A entrevista do ex-marqueteiro do PT, João Santana, no Roda Viva, em 26.10, é um espetáculo sobre um país que precisamos superar e transitar para uma vida política mais saudável, honesta, com valores e respeitosa com a coisa pública: tanto as estruturas de governo, como os direitos da população, quanto com os impostos arrecadados para financiar o bem comum.
O profissional mais caro da história do marketing político no Brasil, foi ao programa dar entrevista na condição de prisioneiro em regime semi-aberto, cumprindo pena por lavagem de dinheiro no uso de Caixa 2.

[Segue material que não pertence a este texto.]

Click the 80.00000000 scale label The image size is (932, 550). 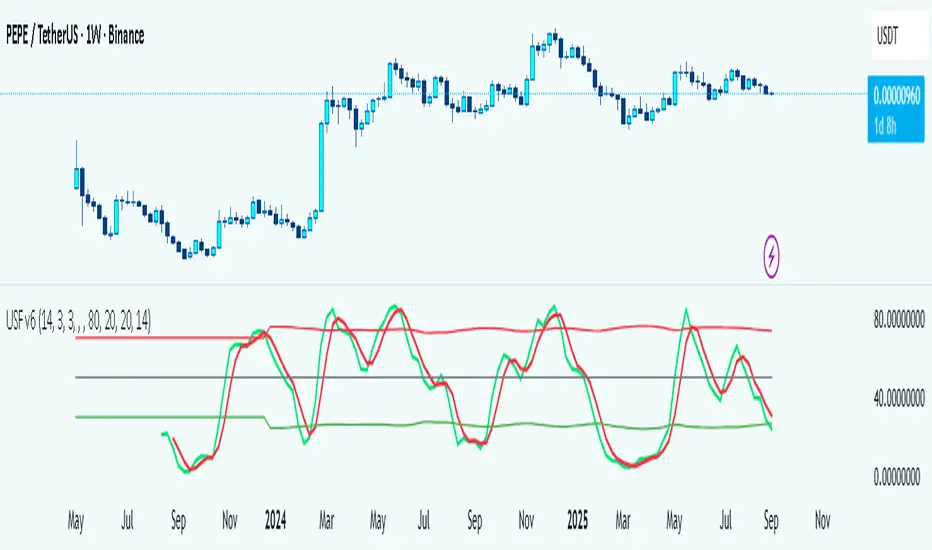[900, 320]
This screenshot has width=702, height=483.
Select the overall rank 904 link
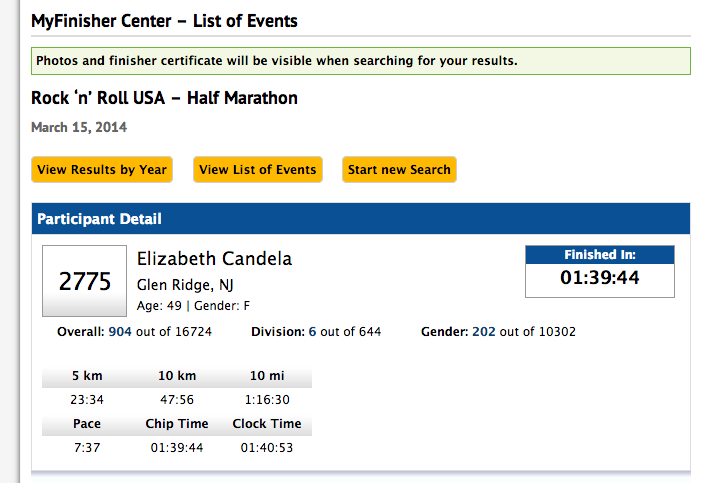tap(120, 332)
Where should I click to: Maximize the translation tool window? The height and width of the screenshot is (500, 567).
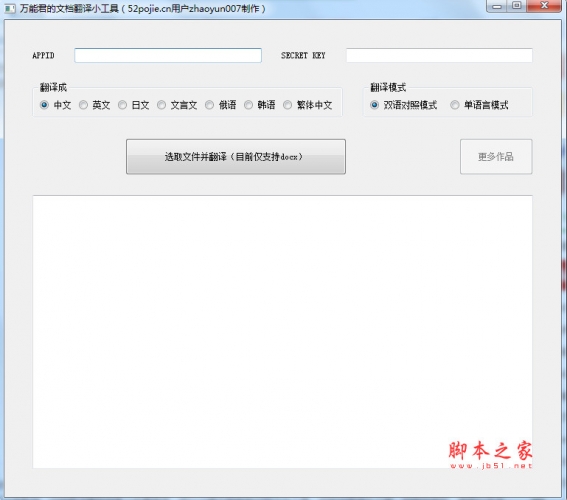pos(517,6)
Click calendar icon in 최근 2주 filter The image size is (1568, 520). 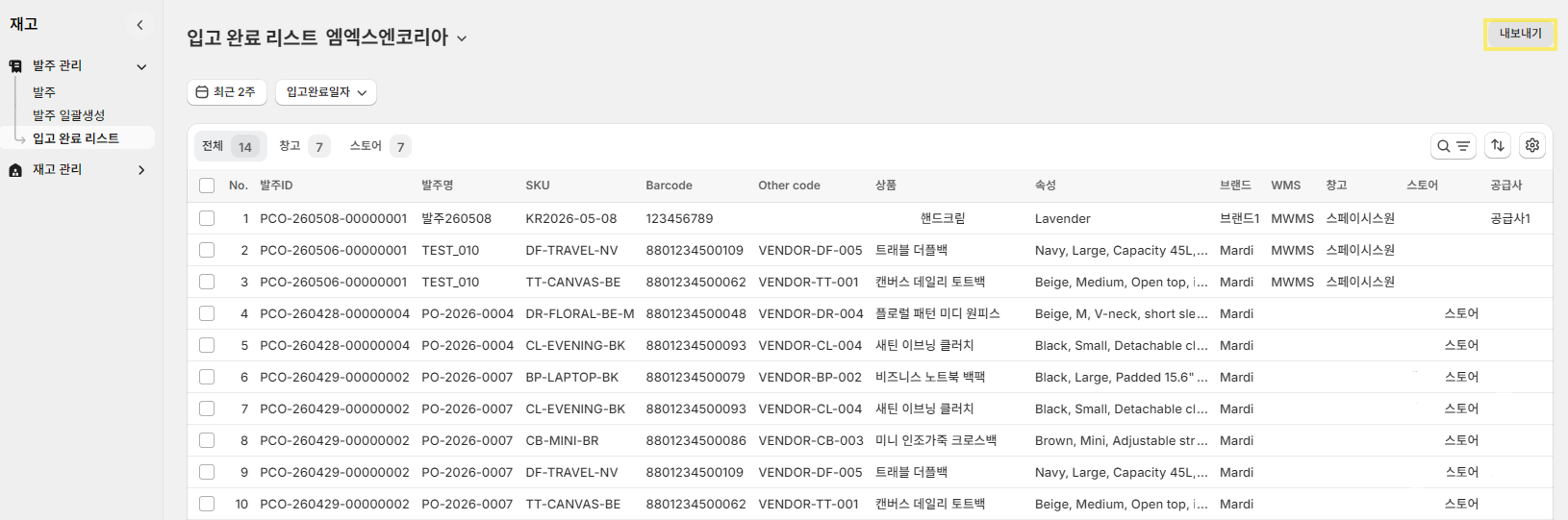202,92
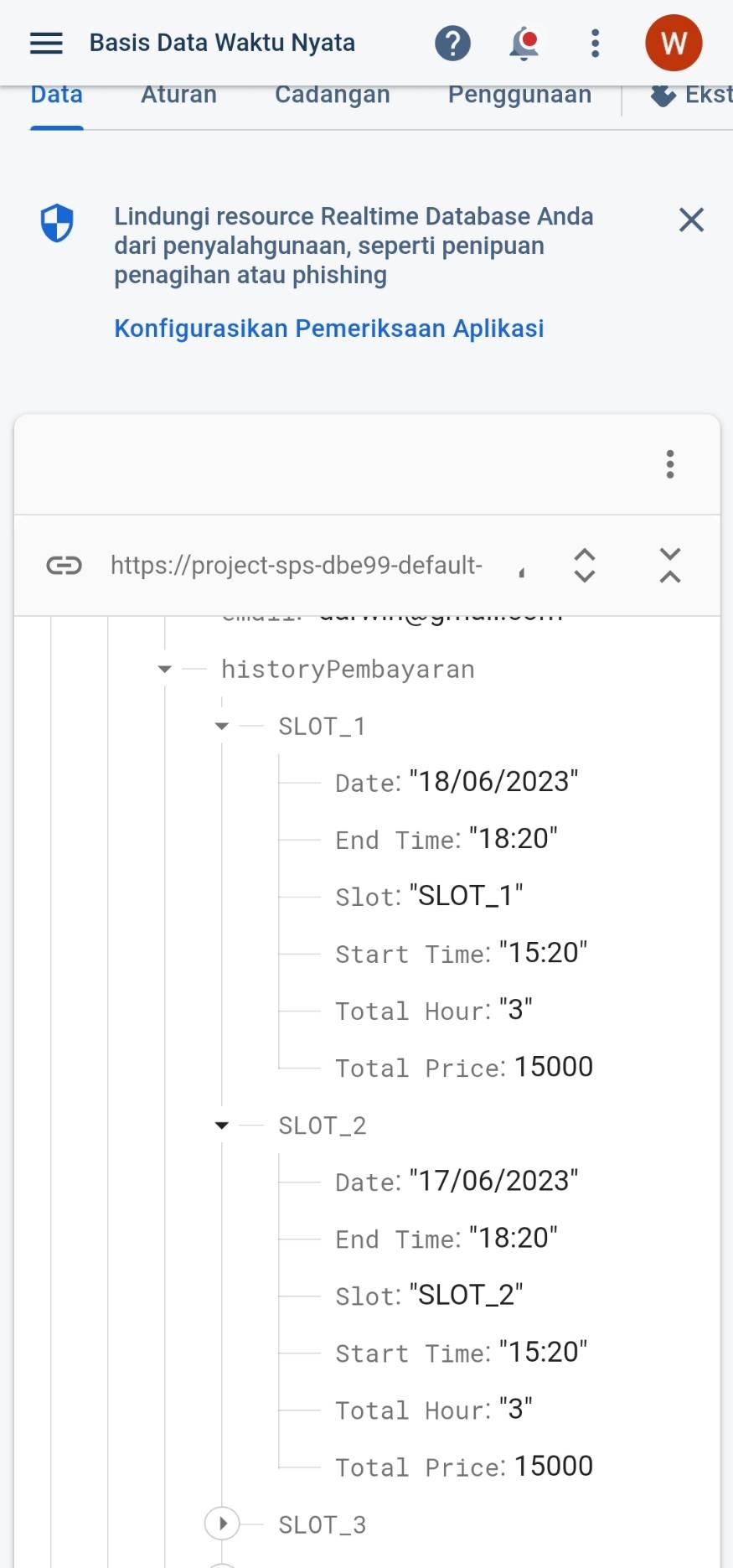Switch to the Cadangan tab
733x1568 pixels.
(332, 95)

Perguntado sobre seus serviços eleitorais de 2014, apresentados como “campanha de difamação contra Marina”, João Santana reagiu dizendo que foi mentira de Marina Silva a atribuição da criação de fake news à campanha petista, ou seja, por ele e sua contratante, a então candidata Dilma Roussef. A mentira, a astúcia, o cinismo, são fenômenos da alma humana que permeiam nossa vida social e alimentam a dramaturgia e a literatura na história da humanidade. No entanto, produzir mentiras como estratégia principal de campanha e em escala industrial é o que foi conceituado como fake news. E foi esse o grande legado de João Santana antes de se encontrar com o capítulo mais dramático de sua vida: a investigação, a detenção, a prisão e a delação para se livrar do encarceramento.
Como vinha fazendo desde o princípio da entrevista, manejando sua inegável habilidade com o uso das palavras, criou sinônimos fofos para se referir à total falta de ética em seu trabalho no processo eleitoral daquele ano. Chamar de “metáforas em choque”, no “campo do exagero”, que caracterizariam uma discussão política, as peças produzidas para a campanha de Dilma Roussef, é de uma condescendência enorme consigo mesmo e com seus contratantes. O vídeo em que diz que Marina Silva iria entregar o BC aos banqueiros, outro que ela iria abandonar a exploração do pré-sal, o que levaria a população à fome e um terceiro dizendo que Marina subtrairia R$ 1,3 trilhões da Educação, quando o orçamento de 2015 tinha só 40 bilhões destinados à Educação – fato que ele diz não se lembrar – não tem como contornar e não têm outro nome possível que não seja fake news, difamação, em um trabalho remunerado com Caixa 2.
A campanha produzida por Santana não foi uma discussão política, não foi também um ataque agressivo entre adversários ferrenhos, não tinha objetivo de desconstruir a campanha eleitoral da concorrente, foi sim um massacre, sistemático, cruel, desonesto e mentiroso para acabar com a pessoa, com a história de vida, para destruir a credibilidade, para esmagar o ser humano. Felizmente, a história pessoal, a retidão de caráter, a coerência dos atos praticados com o discurso anunciando seus valores não podem ser apagados, nem mesmo pela arrogância e vaidade de quem exerceu um poder enorme na República, mesmo sem cargo público nenhum, como prestador de serviço da iniciativa privada.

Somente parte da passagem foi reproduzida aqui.